[Task brief]
For the records that follow, please set down exactly the lines between the one holding "Switch to the Trendy tab" and the one holding "Click the Cancel X icon", inclusive, and only those.

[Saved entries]
####################
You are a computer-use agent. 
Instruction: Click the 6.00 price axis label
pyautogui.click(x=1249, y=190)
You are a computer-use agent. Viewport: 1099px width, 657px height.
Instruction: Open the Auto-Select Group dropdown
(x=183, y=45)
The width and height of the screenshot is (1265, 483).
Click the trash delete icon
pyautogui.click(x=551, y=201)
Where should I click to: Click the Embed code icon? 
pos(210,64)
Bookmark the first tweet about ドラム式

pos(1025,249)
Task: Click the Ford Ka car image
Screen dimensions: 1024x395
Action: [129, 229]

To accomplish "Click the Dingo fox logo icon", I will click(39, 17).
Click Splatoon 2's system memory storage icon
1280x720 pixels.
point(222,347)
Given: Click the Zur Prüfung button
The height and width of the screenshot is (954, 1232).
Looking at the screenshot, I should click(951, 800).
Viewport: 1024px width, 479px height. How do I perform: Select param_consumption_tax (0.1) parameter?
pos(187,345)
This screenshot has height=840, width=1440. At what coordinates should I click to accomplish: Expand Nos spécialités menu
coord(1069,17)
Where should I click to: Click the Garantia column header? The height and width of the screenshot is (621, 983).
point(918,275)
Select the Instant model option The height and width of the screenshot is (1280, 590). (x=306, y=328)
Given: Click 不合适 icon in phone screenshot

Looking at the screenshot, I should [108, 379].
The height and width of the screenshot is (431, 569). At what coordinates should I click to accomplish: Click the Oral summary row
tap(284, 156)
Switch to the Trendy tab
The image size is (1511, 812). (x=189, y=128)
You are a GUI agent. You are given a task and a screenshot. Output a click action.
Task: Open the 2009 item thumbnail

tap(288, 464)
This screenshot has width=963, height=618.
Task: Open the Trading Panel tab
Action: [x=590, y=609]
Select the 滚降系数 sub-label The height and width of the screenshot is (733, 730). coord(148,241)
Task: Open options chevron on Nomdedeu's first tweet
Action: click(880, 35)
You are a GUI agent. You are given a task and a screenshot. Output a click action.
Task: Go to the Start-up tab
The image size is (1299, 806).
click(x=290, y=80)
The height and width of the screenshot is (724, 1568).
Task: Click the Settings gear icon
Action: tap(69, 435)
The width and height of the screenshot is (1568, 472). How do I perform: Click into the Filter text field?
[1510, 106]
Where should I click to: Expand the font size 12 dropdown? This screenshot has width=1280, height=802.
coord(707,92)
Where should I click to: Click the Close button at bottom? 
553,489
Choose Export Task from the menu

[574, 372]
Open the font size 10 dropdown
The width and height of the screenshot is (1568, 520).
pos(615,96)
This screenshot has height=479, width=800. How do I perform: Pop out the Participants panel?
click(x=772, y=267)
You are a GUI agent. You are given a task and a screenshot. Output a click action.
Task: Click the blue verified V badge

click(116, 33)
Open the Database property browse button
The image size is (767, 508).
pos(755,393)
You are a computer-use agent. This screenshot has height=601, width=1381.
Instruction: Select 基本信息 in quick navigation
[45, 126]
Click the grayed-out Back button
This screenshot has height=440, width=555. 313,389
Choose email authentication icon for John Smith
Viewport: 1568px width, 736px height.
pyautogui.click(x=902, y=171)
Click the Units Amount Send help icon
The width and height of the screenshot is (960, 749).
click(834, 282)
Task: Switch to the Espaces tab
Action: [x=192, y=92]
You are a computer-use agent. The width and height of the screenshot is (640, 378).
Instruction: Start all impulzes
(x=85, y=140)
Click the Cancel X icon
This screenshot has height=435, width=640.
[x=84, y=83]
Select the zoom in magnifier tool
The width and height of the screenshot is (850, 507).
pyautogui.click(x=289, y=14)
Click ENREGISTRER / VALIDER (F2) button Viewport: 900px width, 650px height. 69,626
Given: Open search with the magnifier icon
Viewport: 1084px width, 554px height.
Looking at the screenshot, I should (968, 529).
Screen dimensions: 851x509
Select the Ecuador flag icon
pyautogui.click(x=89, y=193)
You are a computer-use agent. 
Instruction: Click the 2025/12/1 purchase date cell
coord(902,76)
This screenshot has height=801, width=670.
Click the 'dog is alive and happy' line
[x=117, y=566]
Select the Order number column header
####################
[Exercise solution]
Switch to the Trendy tab
The image size is (1511, 812). (x=189, y=128)
You are a GUI agent. You are given a task and a screenshot. Output a click action.
Task: Open the 2009 item thumbnail

tap(288, 464)
This screenshot has width=963, height=618.
Task: Open the Trading Panel tab
Action: [x=590, y=609]
Select the 滚降系数 sub-label The height and width of the screenshot is (733, 730). coord(148,241)
Task: Open options chevron on Nomdedeu's first tweet
Action: click(880, 35)
You are a GUI agent. You are given a task and a screenshot. Output a click action.
Task: Go to the Start-up tab
The image size is (1299, 806).
click(x=290, y=80)
The height and width of the screenshot is (724, 1568).
Task: Click the Settings gear icon
Action: tap(69, 435)
The width and height of the screenshot is (1568, 472). How do I perform: Click into the Filter text field?
[1510, 106]
Where should I click to: Expand the font size 12 dropdown? This screenshot has width=1280, height=802.
coord(707,92)
Where should I click to: Click the Close button at bottom? 
553,489
Choose Export Task from the menu

[574, 372]
Open the font size 10 dropdown
The width and height of the screenshot is (1568, 520).
pos(615,96)
This screenshot has height=479, width=800. How do I perform: Pop out the Participants panel?
click(x=772, y=267)
You are a GUI agent. You are given a task and a screenshot. Output a click action.
Task: Click the blue verified V badge

click(116, 33)
Open the Database property browse button
The image size is (767, 508).
pos(755,393)
You are a computer-use agent. This screenshot has height=601, width=1381.
Instruction: Select 基本信息 in quick navigation
[45, 126]
Click the grayed-out Back button
This screenshot has height=440, width=555. 313,389
Choose email authentication icon for John Smith
Viewport: 1568px width, 736px height.
pyautogui.click(x=902, y=171)
Click the Units Amount Send help icon
The width and height of the screenshot is (960, 749).
click(834, 282)
Task: Switch to the Espaces tab
Action: [x=192, y=92]
You are a computer-use agent. The width and height of the screenshot is (640, 378).
Instruction: Start all impulzes
(x=85, y=140)
Click the Cancel X icon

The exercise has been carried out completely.